Diet Soda Consumption May Be Linked To Increased Heart Risks

10 02 2011

 Time after time you’ve heard my mantra that health is about more than just calories. How the current rules and regulations may actually encourage poor health care choices by emphasizing caloric value over nutritional value. With that as a background, here is some food for thought (that we always so graciously provide with absolutely no caloric value).
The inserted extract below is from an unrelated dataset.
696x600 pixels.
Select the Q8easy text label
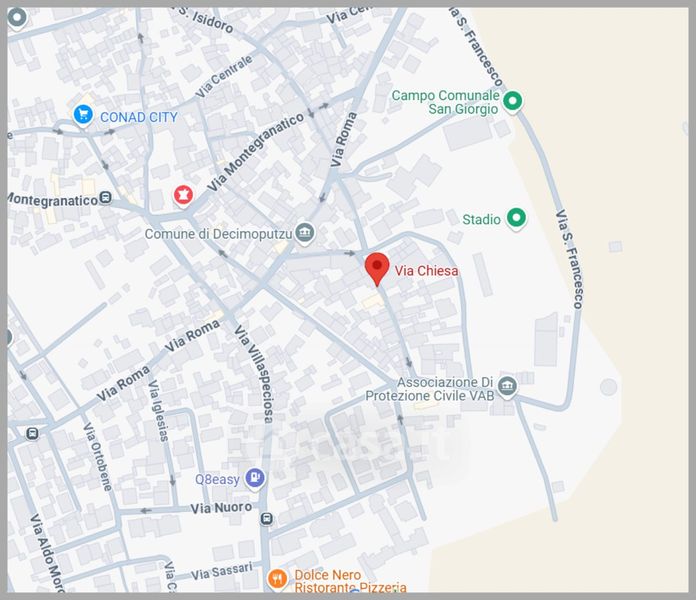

A recent reported study, started in 2003 was reported at the American Stroke Association International Stroke Conference. The study suggests that diet soda consumption may be linked to increased heart risks. The study followed more than 2,564 New Yorkers (mostly African American or Hispanic) for more than nine years and participants were asked about their intake of sodas (among other questions) at the start of the study. After nine years, 559 cardiovascular events had occurred. Researchers found that “those who had reported drinking diet soda every day had a 60% higher rate of these events, which included various forms of stroke as well as heart attacks.” When the data was adjusted for other risk factors, such as age, sex, race, smoking, exercise, alcohol, metabolic syndrome and daily calories the risk was still 48% higher for the daily-diet-soda-drinking group. If our results are confirmed with future studies, then it would suggest that diet soda may not be the optimal substitute for sugar-sweetened beverages for protection against vascular outcomes,” noted the study lead author, Hannah Gardener of the University Of Miami School Of Medicine

While this study, like others we have reported on, demonstrates a correlative link, not a causative one, the data is interesting. The study has several weakness such as self-reporting (notoriously inaccurate), no consistent follow up of dietary habit changes from the initial reporting and a lack of associated dietary details like what people consumed was not recorded. Nonetheless, it does beg pause before you pop the top off the artificially constructed bevridge. A previous report on the data collected from the Framingham Study suggested an association between soda (diet or otherwise) consumption and the development of metabolic syndrome.

Sometimes the winds of change blow as a gentle breeze. Pay attention.




3 responses

11 02 2011

I read the article in the paper but somehow the comment section is not working. anyway, great news is I get to drink a bit more wine per day than i thought! yay!

12 02 2011
What's Cooking with Dr. Mike: The Grassroots Gourmet™

absolutely! I’ll buy the first round!